Despite nice improvement in many business metrics in the second quarter, the overall IBD ratings for now aren’t quite up to snuff.
According to IBD Stock Checkup, Teladoc stock has jumped to a still-woeful 17 Composite Rating in recent days on a scale of 1 (awful) to 99 (awesome). The IBD Composite Rating melds key fundamental, technical and fund ownership metrics into a single easy-to-use score.
In general, favor those stocks with a 90 Composite or higher. Occasionally, corporate turnarounds that make magnificent moves after a strong breakout will show a much lower score at the start of their big price ascent.
Also weighing on TDOC stock? A lowest-possible 1 Earnings Per Share Rating on a scale of 1 to 99; a C grade for SMR Rating (Sales + Profit Margins + Return on equity) on a scale from A to E. Meanwhile, a 9 Relative Strength Rating in recent days means that over the past 12 months, TDOC has outperformed just 9% of all companies in the IBD database.

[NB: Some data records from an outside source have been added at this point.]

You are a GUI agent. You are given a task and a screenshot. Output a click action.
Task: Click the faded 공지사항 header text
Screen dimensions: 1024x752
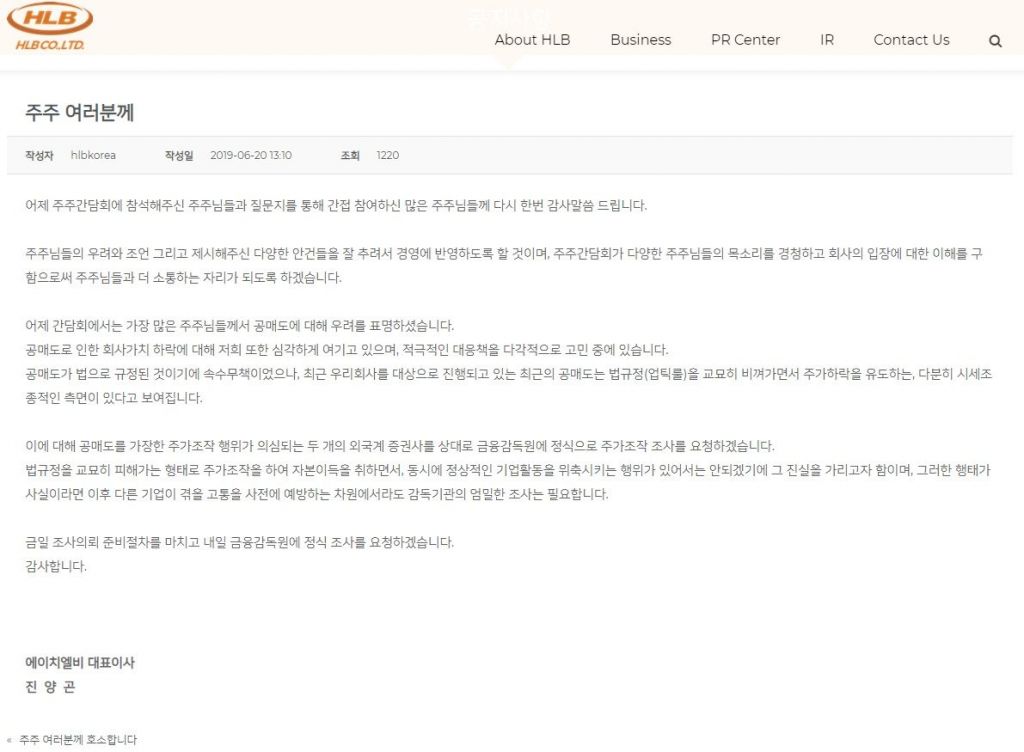(508, 17)
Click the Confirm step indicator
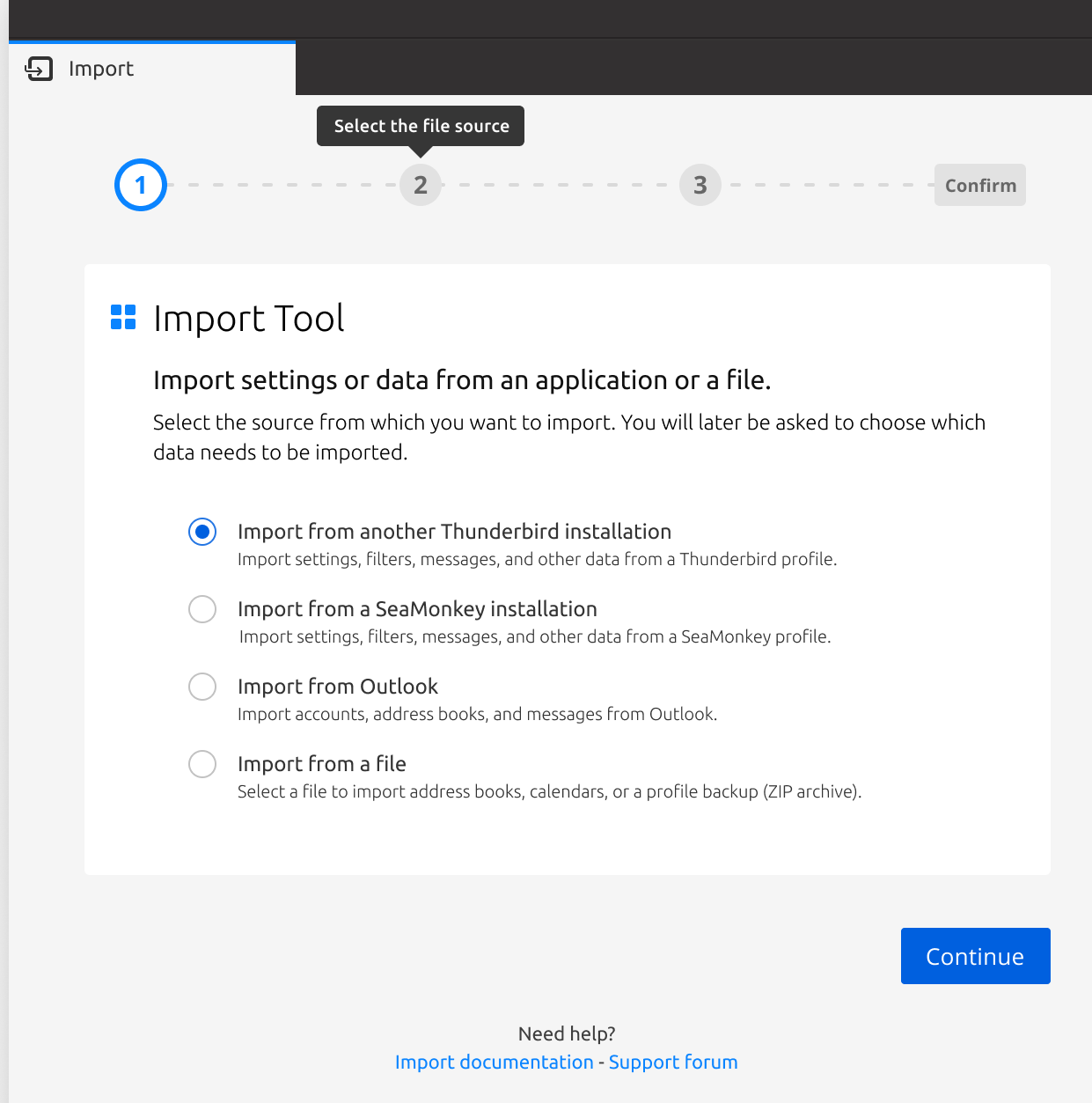The image size is (1092, 1103). [979, 185]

The best growth stocks tend to hold an RS Rating of 80 or higher before they go on amazing advances and hit scores of new price highs. In other words, in the realm of growth stocks, strength begets strength.
Fund Ownership Picture
According to MarketSmith, the number of mutual funds owning a piece of Teladoc stock has climbed steadily. At of the end of the first quarter, as many as 1,437 funds owned shares. Total funds dropped recently to 1,370 in the second quarter, but still mark a sound increase from 1,166 funds as of the end of Q2 in 2020.
Virtus KAR Mid-Cap Growth (PHSKX), part of the IBD Mutual Fund Index, holds 1.6% of its assets in TDOC.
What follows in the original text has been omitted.